┌──

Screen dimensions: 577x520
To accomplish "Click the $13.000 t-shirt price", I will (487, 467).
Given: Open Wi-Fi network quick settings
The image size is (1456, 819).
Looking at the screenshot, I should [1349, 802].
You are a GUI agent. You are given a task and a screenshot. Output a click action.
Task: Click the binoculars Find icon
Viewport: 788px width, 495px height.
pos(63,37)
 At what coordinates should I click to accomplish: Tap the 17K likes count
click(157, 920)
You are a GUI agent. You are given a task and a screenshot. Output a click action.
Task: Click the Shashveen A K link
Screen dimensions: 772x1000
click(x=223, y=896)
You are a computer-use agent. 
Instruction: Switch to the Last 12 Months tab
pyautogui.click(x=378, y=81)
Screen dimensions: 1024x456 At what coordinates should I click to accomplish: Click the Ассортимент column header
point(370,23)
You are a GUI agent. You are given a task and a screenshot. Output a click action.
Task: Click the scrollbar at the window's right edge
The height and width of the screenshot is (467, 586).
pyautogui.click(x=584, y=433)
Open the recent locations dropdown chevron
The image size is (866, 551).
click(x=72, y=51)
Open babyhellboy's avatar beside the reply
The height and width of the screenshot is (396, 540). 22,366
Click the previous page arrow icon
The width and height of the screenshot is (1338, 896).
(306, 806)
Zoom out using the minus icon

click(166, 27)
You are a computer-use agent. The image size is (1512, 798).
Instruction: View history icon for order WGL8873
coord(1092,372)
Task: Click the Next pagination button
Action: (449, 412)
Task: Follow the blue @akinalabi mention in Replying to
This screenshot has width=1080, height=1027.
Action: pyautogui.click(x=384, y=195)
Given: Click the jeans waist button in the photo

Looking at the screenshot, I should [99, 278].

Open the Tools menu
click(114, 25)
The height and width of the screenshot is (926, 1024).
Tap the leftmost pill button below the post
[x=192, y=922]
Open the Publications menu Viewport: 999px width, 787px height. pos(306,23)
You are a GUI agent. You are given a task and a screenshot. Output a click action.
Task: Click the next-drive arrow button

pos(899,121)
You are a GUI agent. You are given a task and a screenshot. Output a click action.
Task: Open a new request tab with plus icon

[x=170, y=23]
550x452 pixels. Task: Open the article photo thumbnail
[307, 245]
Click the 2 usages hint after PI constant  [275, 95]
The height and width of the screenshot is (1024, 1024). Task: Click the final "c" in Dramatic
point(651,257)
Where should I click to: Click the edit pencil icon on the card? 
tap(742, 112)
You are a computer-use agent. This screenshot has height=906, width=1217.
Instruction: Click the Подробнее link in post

└──

# AIM
Starting from the first line of the data above and stopping after the line that contains "point(370,23)", rewrite those lines as a JSON list of strings, one per line, with blank lines left out.

# SOLUTION TO THE PROBLEM
[
  "Screen dimensions: 577x520",
  "To accomplish \"Click the $13.000 t-shirt price\", I will (487, 467).",
  "Given: Open Wi-Fi network quick settings",
  "The image size is (1456, 819).",
  "Looking at the screenshot, I should [1349, 802].",
  "You are a GUI agent. You are given a task and a screenshot. Output a click action.",
  "Task: Click the binoculars Find icon",
  "Viewport: 788px width, 495px height.",
  "pos(63,37)",
  " At what coordinates should I click to accomplish: Tap the 17K likes count",
  "click(157, 920)",
  "You are a GUI agent. You are given a task and a screenshot. Output a click action.",
  "Task: Click the Shashveen A K link",
  "Screen dimensions: 772x1000",
  "click(x=223, y=896)",
  "You are a computer-use agent. ",
  "Instruction: Switch to the Last 12 Months tab",
  "pyautogui.click(x=378, y=81)",
  "Screen dimensions: 1024x456 At what coordinates should I click to accomplish: Click the Ассортимент column header",
  "point(370,23)"
]